Authors

  1. Yoder-Wise, Patricia S. RN, EdD, NEA-BC, ANEF, FAAN

Article Content

Editor's Note

The following letter from the Council on Graduate Education for Administration in Nursing was sent to the chair of the American Association of Colleges of Nursing's Task Force on the Essentials of Master's Education in Nursing and comments on areas in the proposed requirements for all master's education in nursing that cause concern as they are applied to the nurse management/leadership role.

 

CGEAN Responds to Essentials of Master's Education in Nursing

The Council on Graduate Education for Administration in Nursing (CGEAN) (http://www.cgean.org/) is an organization comprised primarily of faculty who teach in nursing and healthcare administration/leadership programs and nurse leaders who are concerned about the graduate preparation of individuals who lead nursing services. Our nursing curricula are guided by the American Nurses Association's Scope and Standards of Practice for Nursing Administration and the American Organization of Nurse Executives' competencies for nurse managers and executives. Credentialing of our graduates is optional and can be achieved through the American Nurses Credentialing Center or through the American Organization of Nurse Executives Credentialing Center.

 

We appreciate the opportunity to provide official feedback from our organization on the draft document, Essentials of Master's Education in Nursing (http://www.aacn.nche.edu/Education/pdf/DraftMastEssentials.pdf).

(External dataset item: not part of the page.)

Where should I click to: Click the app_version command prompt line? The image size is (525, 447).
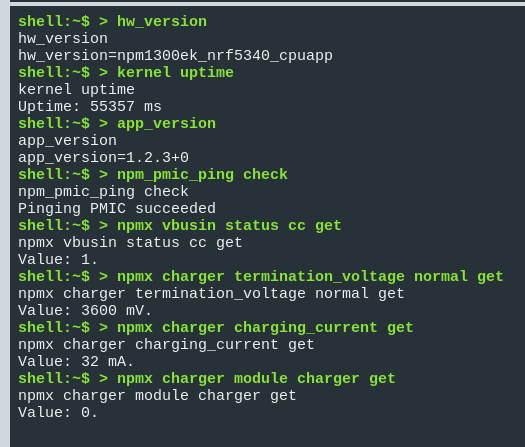point(117,124)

The stated vision for master's nursing education encompasses how CGEAN sees the role of nurse managers and executives. Managing complex information, coordinating care experiences, using technology, and assisting patients to manage a complex system of care, plus several other requirements, comprise the core of what nurse managers and administrators are expected to execute on a regular basis. We applaud the American Association of Colleges of Nursing (AACN) in taking on the task of creating a document to address the varied roles inherent in graduate education. We are limiting our comments to the strengths of the documents and to the areas that cause concern as we attempt to apply the essentials to the nurse management/leadership role. These are areas that cause concern in relation to our organization's strategic plan, which includes serving as the voice of nursing administration education.

 

We support AACN's view that "nursing practice interventions include both direct and indirect care components" (p34). Further, the focus of much of the work of the indirect care component relates to the ability to "impact safe, quality care in a variety of settings and functions" (p34). However the indirect role seems to be discussed as primarily at the microsystem level. Graduate preparation for management and administration must also educate for practice at the mesosystem and macrosystem levels. These definitions provide the context of care for these practitioners who are charged with insuring the care of the healthcare delivery system. Practitioners in this focus area must have additional coursework related to the assessment and management of complex system problems.

 

That view of support for indirect care roles, such as those of manager and administrator, seems in conflict with the requirements set forth in Essential I and X. For example, Essential I identifies that "nurses at this level base care delivery upon advanced knowledge in health assessment, pathophysiology, and pharmacology and on advances in genetics and genomics"(p3). This statement is detailed further in Essential X, which states: "All master's degree nursing graduates will have additional graduate-level content that builds upon an undergraduate foundation in health assessment, pharmacology and pathophysiology" (p38). This statement goes on to identify that what is preferred is three separate courses in these content areas. In common credit allocation systems, this would constitute 9 credits in areas that are not the focus of a manager or administrator role. This emphasis on these three-course content areas is most appropriate for clinical, direct-care education. That is not the focus of nurses who choose a formal leadership career by pursuing graduate preparation for management or administration. The inclusion of these courses would either lengthen the program and make it less attractive for students seeking these types of careers or diminish the intensity of the content needed to produce well-qualified nurse leaders in care settings. Either outcome could discourage nurses from pursing graduate education in nursing. At a time when external expectations, such as through The Joint Commission and the Magnet Recognition Program, are identifying advanced preparation in nursing, we hope that educational expectations would not discourage attainment of education in nursing.

 

Essential X, unlike the first nine essentials, contains an extra paragraph after the list of what the program prepares graduates to do (p38) and then lists "Integrated Learning Strategies," which are labeled as examples in other sections. Because this inserted paragraph seems inharmonious with the intent of the document elsewhere, it causes concern regarding what the curriculum for nursing leaders must include.

 

Additionally, we find the glossary extremely helpful in interpreting the intent of the essentials. Perhaps the addition of the terms "administration," "leadership," and "management," could provide the same clarity for the indirect care aspect with which we are concerned as has been provided for other aspects of the document.

 

We were not so presumptive as to offer specific language for any of our areas of concern. We do, however, stand ready to help evolve this important document for further consideration.